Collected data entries
Segment Open

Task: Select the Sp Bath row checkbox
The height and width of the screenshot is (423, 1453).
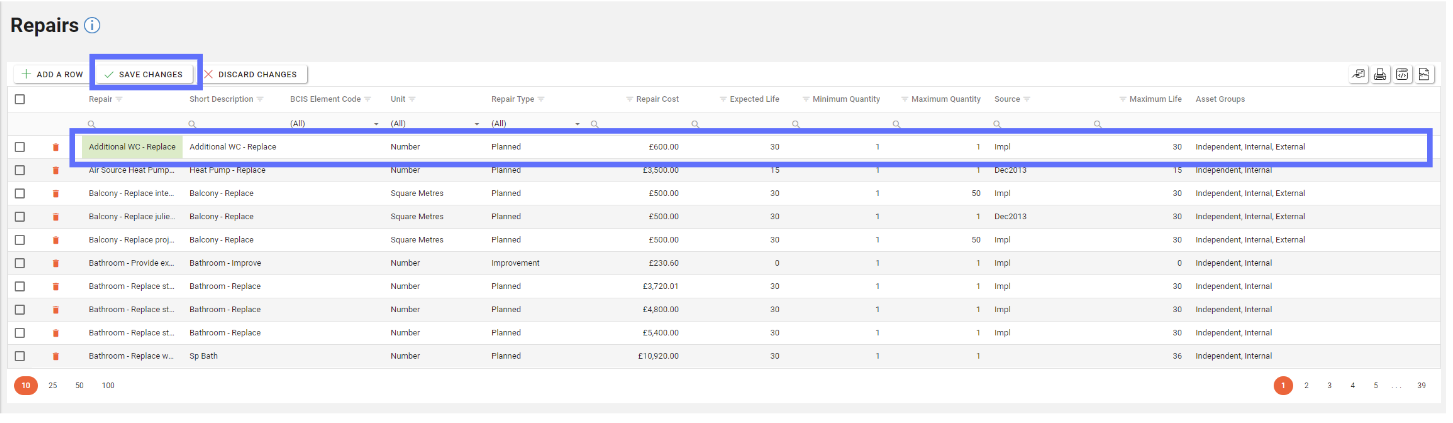Action: tap(20, 356)
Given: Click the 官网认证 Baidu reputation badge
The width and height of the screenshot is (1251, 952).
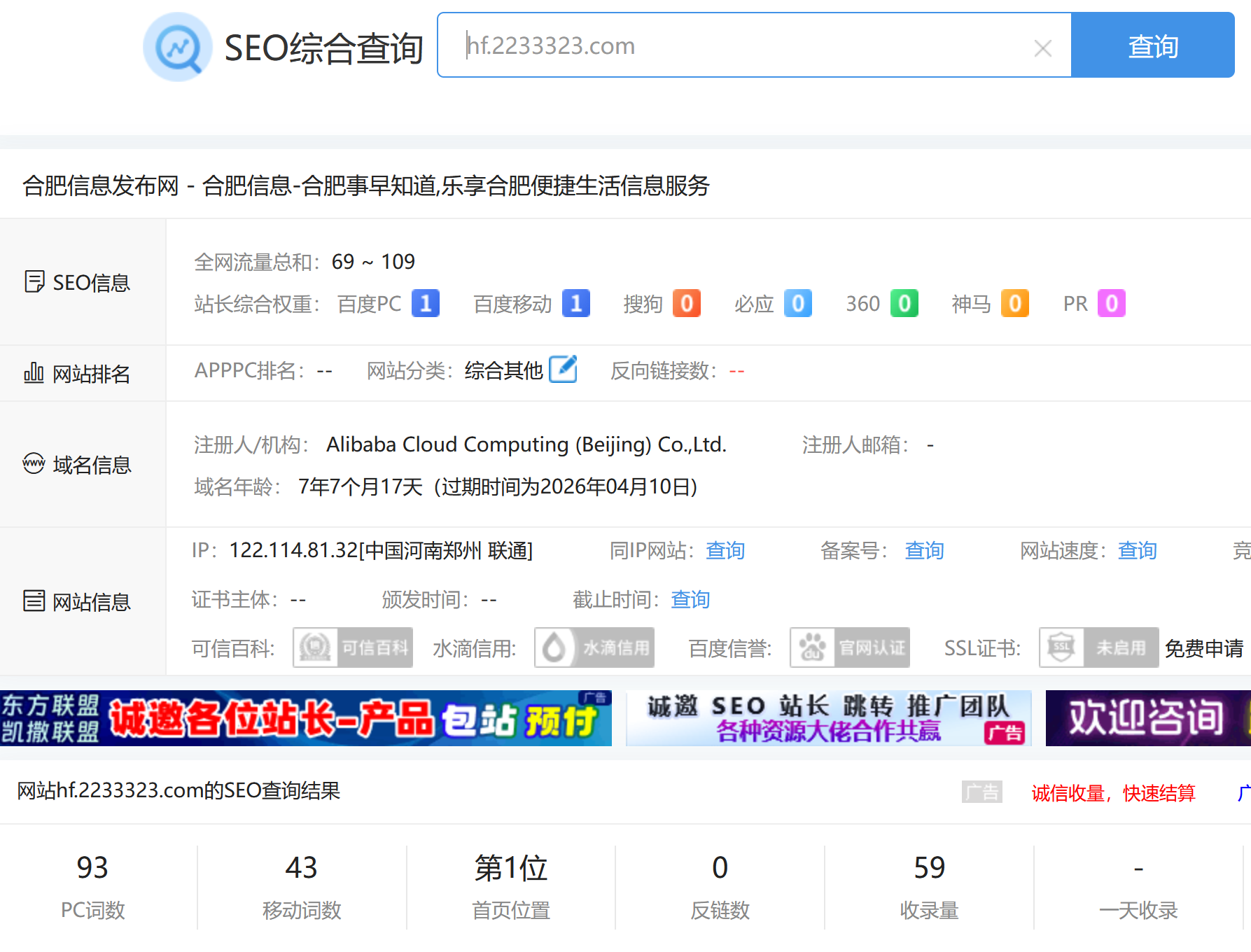Looking at the screenshot, I should click(850, 648).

Segment Closed

▶ _TASK STATEMENT_:
Retype the data above exactly, dropping every picture.

▶ _ANSWER AREA_:
Task: Select the Sp Bath row checkbox
The height and width of the screenshot is (423, 1453).
Action: tap(20, 356)
Given: Click the 官网认证 Baidu reputation badge
The width and height of the screenshot is (1251, 952).
Looking at the screenshot, I should click(850, 648).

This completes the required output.